“I’m the first Saskatchewan-born fighter to get signed by the UFC. It’s a tremendous opportunity; I’m real excited, and I think it’s going to be a good time." - Mitch Clarke
When Mitch Clarke’s manager called him with the news that his fight with Evolution Fighting Championships was cancelled, the unbeaten Canadian was irritated, but only momentarily.
Instead of fighting on the regional circuit, Clarke would be fighting on the biggest stage of them all, squaring off with John Cholish at UFC 140 in Toronto on December 10. Irritation gave way to surprise, and has now been replaced by excitement according to Clarke.
“When it happened, I was more stunned than anything. It’s not something that I really expected. I expected maybe fighting some guys from TUF, some ex-UFC’ers to basically try and earn my way there, so I was just stunned. I was happy too, but mostly it just hits you all at once, and now it’s very real.
“I’m the first Saskatchewan-born fighter to get signed by the UFC. It’s a tremendous opportunity; I’m real excited, and I think it’s going to be a good time."
Every trip into the cage has been a good time for Clarke thus far. The University of Saskatchewan graduate has never tasted defeat, carrying a perfect 9-0 record into his debut. While there is certainly pressure attached to making your initial appearance in the UFC — and perhaps some added pressure of being a Canadian debuting on Canadian soil — Clarke is keeping it all in perspective.
“It is a big deal, but if I was fighting John Cholish on a smaller show, I probably wouldn’t have the same emotions. But at the same time, it is a big deal, so you’ve got to treat it like it’s a big deal, but not think about it so much.
“It’s really hard not to get caught up in the moment, but at the same time, when I’m in the gym, I’m working. I don’t want to always be thinking about it because that’s where you see guys stumble — they get caught up in the Octagon jitters, their first UFC.
“I think there is just as much pressure (on both of us) because it’s in the UFC. I think it’s possible that because it’s in Canada — well I hope I get a little bit of support, being Canadian, but I also have to look at the fact that New York is closer to Toronto than Edmonton or Saskatoon.
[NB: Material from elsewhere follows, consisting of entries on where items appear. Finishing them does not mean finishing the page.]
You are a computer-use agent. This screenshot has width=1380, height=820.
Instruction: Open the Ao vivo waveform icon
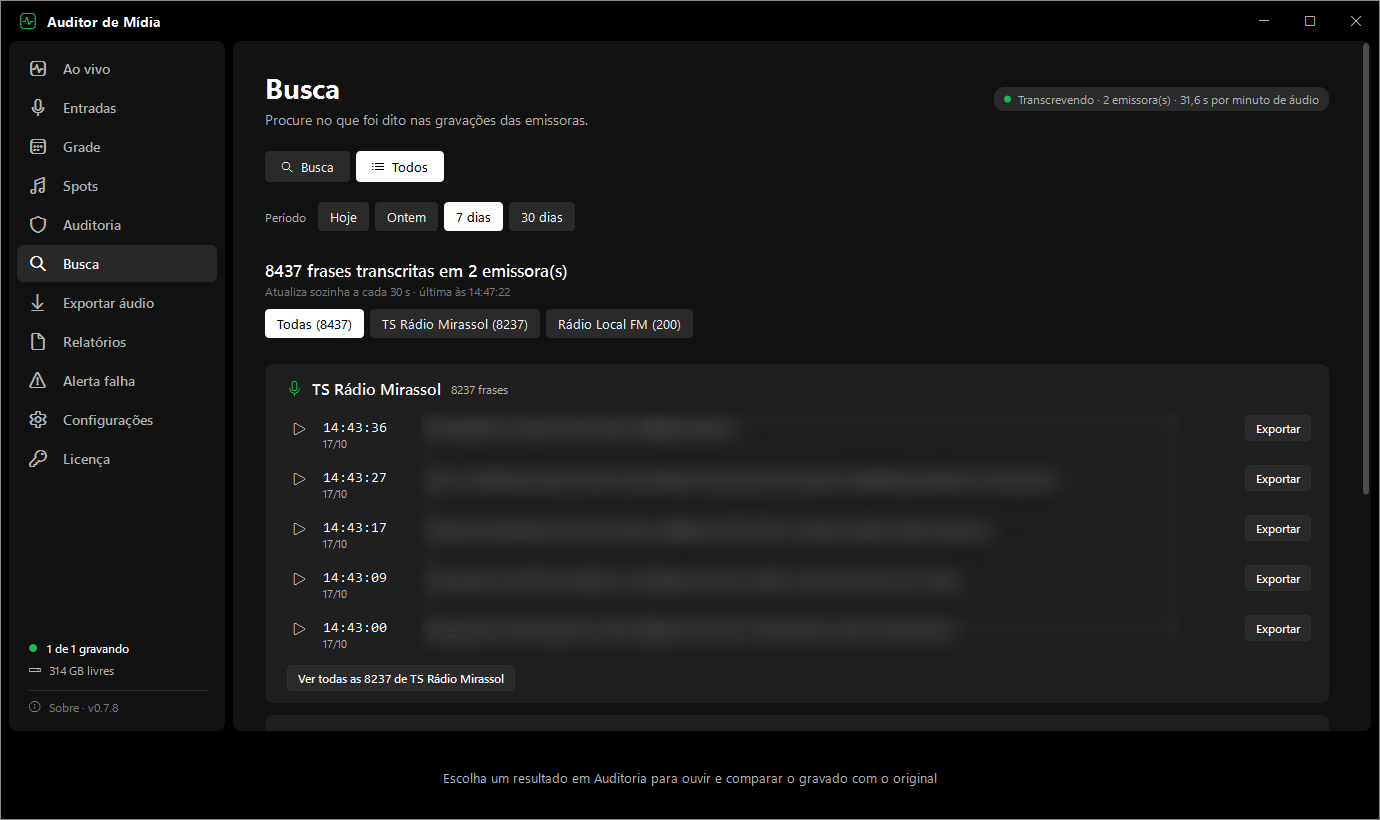click(38, 69)
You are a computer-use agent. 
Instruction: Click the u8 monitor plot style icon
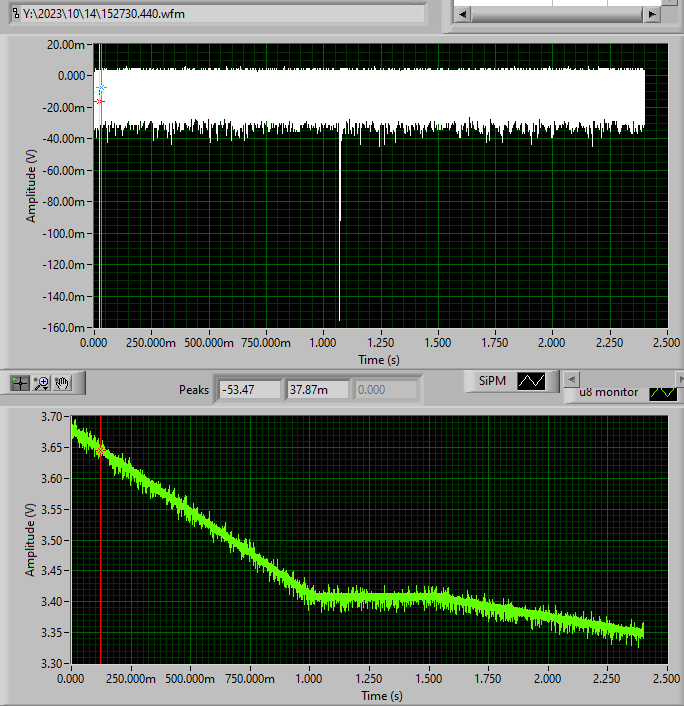click(662, 393)
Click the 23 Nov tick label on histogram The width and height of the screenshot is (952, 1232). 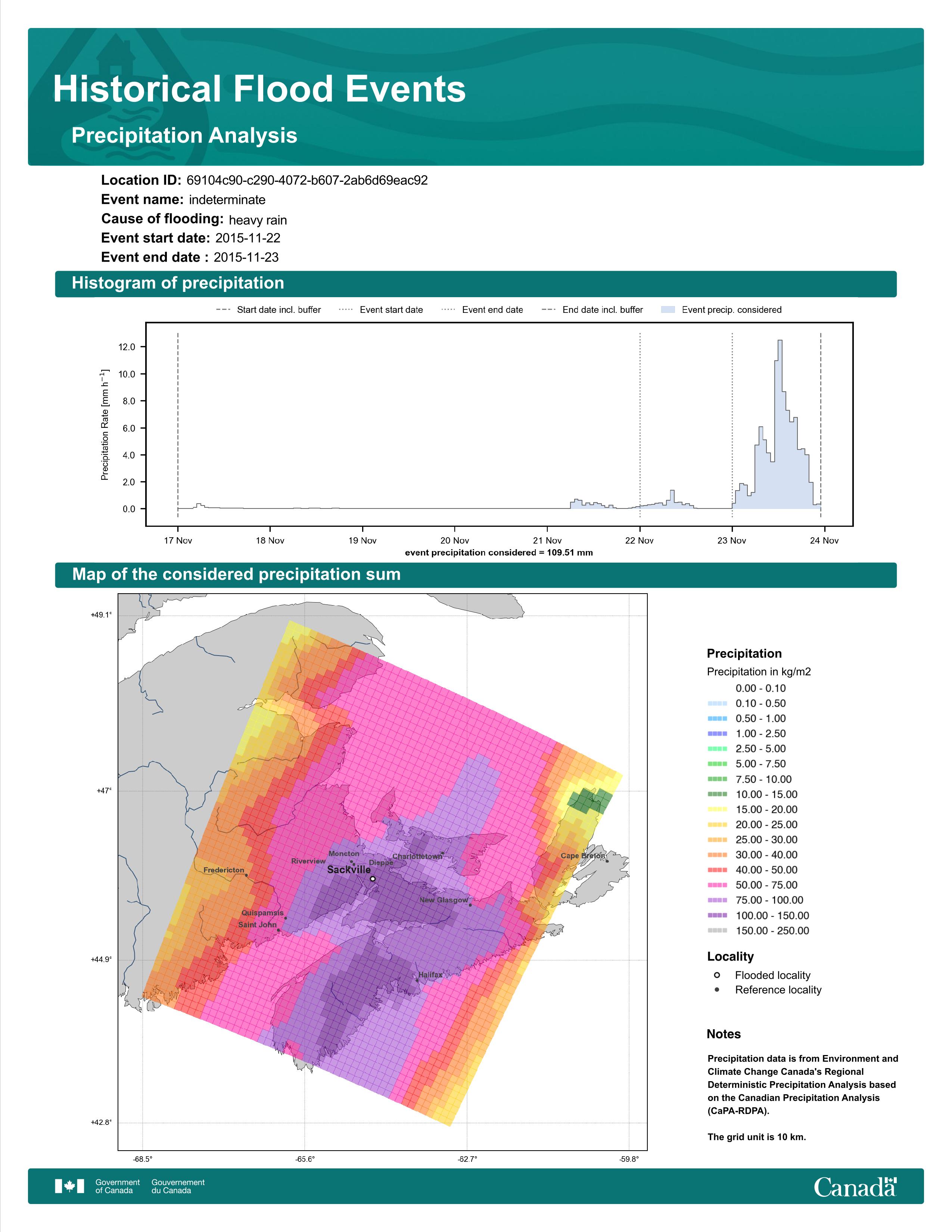click(x=731, y=541)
“I don’t think it’s too much added pressure. Some people know him, not a lot of people know me; I just want to go out there and fight well more than anything.”
Unlike some UFC neophytes who are welcomed to the Octagon by an experienced veteran, both Clarke and Cholish will be making their maiden voyage into the UFC cage in Toronto.
“Hopefully he kinda has those Octagon jitters,” Clarke said of his opponent. “He fought in Strikeforce, so he has a little bit more experience in that sense, but both of us are coming into the UFC for the first time. Both of us are prospects — I think — and I think the real winners are the UFC and the fans because I think we’re both going to lay it on the line.”
In addition to his core team of trainers and coaches, the Edmonton-based Clarke made the trip to Victoria, British Columbia in preparation for this fight to work with Adam Zugec.
“I’m real happy that I added Zugec to this training camp. He’s wanted me to come out for a while. The guy’s an MMA genius in my opinion; he knows so much, and knows everything so well. He’s got a well-run system for his school, and his whole team is so good.”
Tucked away on Vancouver Island, Zugec is a rising star in the coaching ranks. The head coach and trainer of former Strikeforce women’s bantamweight champion Sarah Kaufman, Zugec not only helped Clarke prepare for what to expect from Cholish inside the cage, but the experience of fighting on the big stage as well.
“The funny thing is that you’re going to the UFC, but on the undercard, it’s usually dead; it’s kind of interesting,” offered Zugec. “You’ve been fighting your whole career to get to the UFC — which is the Super Bowl to you — but you start off on the undercard, so you’ve got to be prepared for the shock of there not being a lot of people there during your fight.
“I think there is a shock there because it’s such a massive ordeal to you — it’s a big event, everybody wants to go, it will be sold out — but then when you’re fighting, it’s dead. I think that’s an interesting thing that you have to prepare yourself for. You’re expecting 50,000 people to be screaming, and there are 106. I think there is a psychological aspect to that.”
“I think those first UFC fights are big psychological barriers. I’m going to have him cutting weight with some very experienced fighters that will be on the same show, so I think that’s always helpful as well.”
Zugec, who has a close relationship with Greg Jackson and frequently works with the all-star cast from Albuquerque, said he’ll have Clarke preparing with UFC light heavyweight champion and UFC 140 headliner Jon Jones throughout the week in Toronto.
It’s just another element that adds to Clarke’s dream-come-true story.
“It’s not something I expected,” said the Saskatoon native. “You see so many really good fighters fight for years and never even touch the UFC, so to be able to be in the UFC — and fighting in Canada in the UFC — is a big deal; it’s awesome really. It’s where everyone wants to be, and that’s awesome.”